In Memoriam for Bailey Jerome Swaggart

 I’ve never met Bailey Jerome Swaggart, a young soldier from West Monroe, Louisiana. I got to know him through his grieving mom, Shalia Swaggert, a woman I admire for her ability to find the brightness in even the darkest day— the day she found out that her son, only twenty-five, had died in Kenya in a non-combative role. Bailey had died on her birthday.

 Shalia had contacted me to ask about my picture book, Peace is an Offering. She wanted to know how to order the books in bulk from my publisher, so she could donate them to her friends, neighbours and schools in memory of her son.

 She wrote that she and her husband, Kenny, are learning to live life in a new way and that the two things that hold her up in her journey are Peace is an Offering, my recently published children’s book, and Bill Wither’s song I Wish You Well.  Wither’s song begins ‘I wish you flowers, sunshine and smiles/I wish you children that grow to make you proud…’ It is a joyful song with a message of love and generosity to others which is an apt description of Shalia’s quest.

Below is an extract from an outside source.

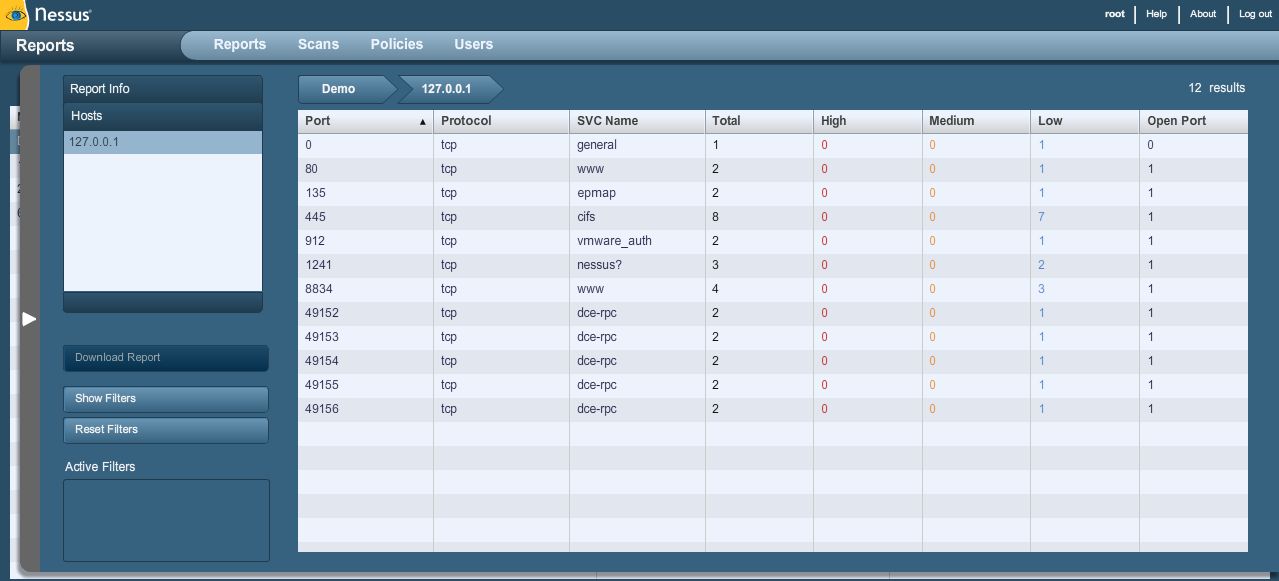1279x581 pixels.
Task: Switch to the Scans section
Action: (x=318, y=44)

 After I heard from Shalia, I reread Peace is an Offering through her eyes, and stopped at the lines ‘And even in the wake of tragedy, /Even then you might find her. / In the rubble of a fallen tower./In the sorrow of your darkest hour./ In the hat of a hero. /In the loss of a friend. / Peace is a joining, not a pulling apart./ It’s the courage to bear a wounded heart.’

 Words and music can heal grief and pain. Shalia describes the first time she gave away the book.

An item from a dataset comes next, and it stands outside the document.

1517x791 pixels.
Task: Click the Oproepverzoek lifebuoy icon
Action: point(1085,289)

 “The first book I shared was in response to a very negative situation. I was waiting for a coffee at Starbucks. A man rushed to the counter and asked his wife what was taking so long. She shrugged at him. He began to rudely rant. The girl serving at the counter responded professionally. I was so proud of her and also felt very badly that this happened. I got my coffee then went across the street to Barnes & Noble where I purchased your book. I proceeded next door to purchase flowers from the grocery store. I promptly deliver the items. I hope she always remembers, as I noted in the book, there are more kind people than not in this world. I shared my pride in her calm, professional response. I also ‘wished her well’ and mentioned that Bailey was one of the kind ones.”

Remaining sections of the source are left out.